Channie Mize, general manager for retail at Periscope, discusses how retailers can align their analytics, processes and organisations to boost pricing excellence and profitability.
Retail prices look simpler than ever to consumers – and more complex than ever to retailers. Every day, tens of millions of shoppers around the world go online to get reliable price comparisons in seconds. This phenomenon, the “Amazon effect,” will only get stronger.

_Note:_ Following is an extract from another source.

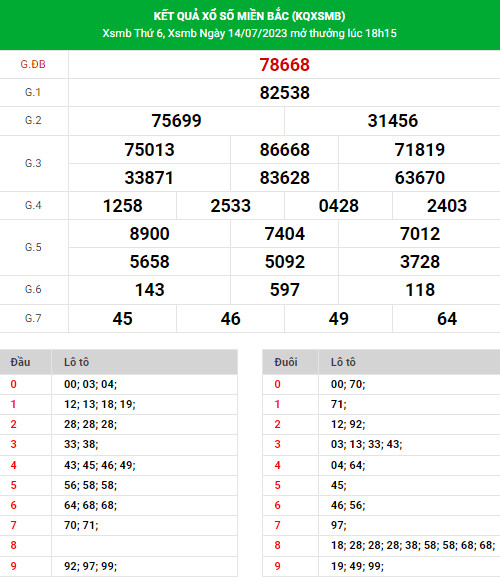Click the red Đầu digit 9
This screenshot has width=500, height=577.
(14, 566)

Setting the first price in a retail setting is like making the first move in a three-dimensional chess game in a hailstorm: it’s only the beginning, conditions are shifting by the hour, and each move changes competitors’ responses. Multiply that complexity by thousands of SKUs per store, hundreds of stores, multiple channels from digital and catalogues to bricks & mortar, disjointed promotional and markdown decisions, and shoppers whose preferences and behaviours vary by region and demographics, and the game becomes far too complex for even the most experienced human to master.
With the right data, tools, and talent in place, enormously valuable insights can emerge. As they explore broad issues with advanced analytics, leading retailers are also drilling down to learn much more about their most profitable customer segments, for example, and pricing to appeal specifically to them. The analytics can calculate the overall financial impact of regular, promotional, and markdown pricing during the pre-season, in-season, and end of the season.
Changing the processes
Professionals of all kinds, from pilots to architects, now rely on software to handle work previously performed manually. I believe software should enable a “manage by exception” approach to pricing. Advanced analytics solutions should include “guardrails,” wherein managers can set prices without approval. When a manager’s experience and judgment tell them they should set a price outside a guardrail, they need to seek approval only for that change.
With this consistent, straightforward approach, managers don’t need to rethink prices in every situation – and are less likely to overreact during what may appear to be a crisis. An unseasonably cool June, for example, may not mean that all swimwear must be marked down before early July. The solution may consider a wide range of factors that drive overall financial performance and determine that discounting immediately would be a costly mistake in certain regions since temperatures and demand there are likely to rise sharply in early August – just when competitors’ stocks are running low.
This kind of holistic approach, which can incorporate human judgement, can turn what may look like a mistake in regular pricing into a clear financial advantage over the full pricing life cycle.
Change the organisation
To drive adoption, sustain new ways of working and maximize impact, most companies need to rethink organizational roles, structures, and collaboration. This is especially true in lifecycle pricing, where processes and decision ownership may reside in different departments or functions. Merchants may own promotions, for example, while a centralised team manages markdowns. A more strategic, integrated approach using full life cycle pricing versus the financial plans yields the most optimal results.
Most successful pricing teams include leaders from across functions who can share their broad perspectives on the business, from purchasing and marketing to distribution and competitive dynamics. To maintain momentum through the transformational journey to pricing excellence, senior management monitors and supports teams relentlessly – sometimes for years.
Transform and win
The “Amazon effect” has transformed shopping behaviour, retail pricing, and the competitive landscape forever, and the chess game won’t get any simpler. Few retailers can beat Amazon at its own game, so they need to find other competitive advantages with a holistic approach that uses an advanced, multi-factor model to improve granular decision making every day.
In an increasingly complex and competitive marketplace where margins are narrower, retailers need a combination of data quality assurance, analytical insights, cutting-edge software solutions, and new capabilities – along with consistent support from senior management.
By making these moves in the right sequence, the most successful retailers will improve lifecycle pricing to gain significant competitive, first-mover advantage along with meaningful revenue and profit growth.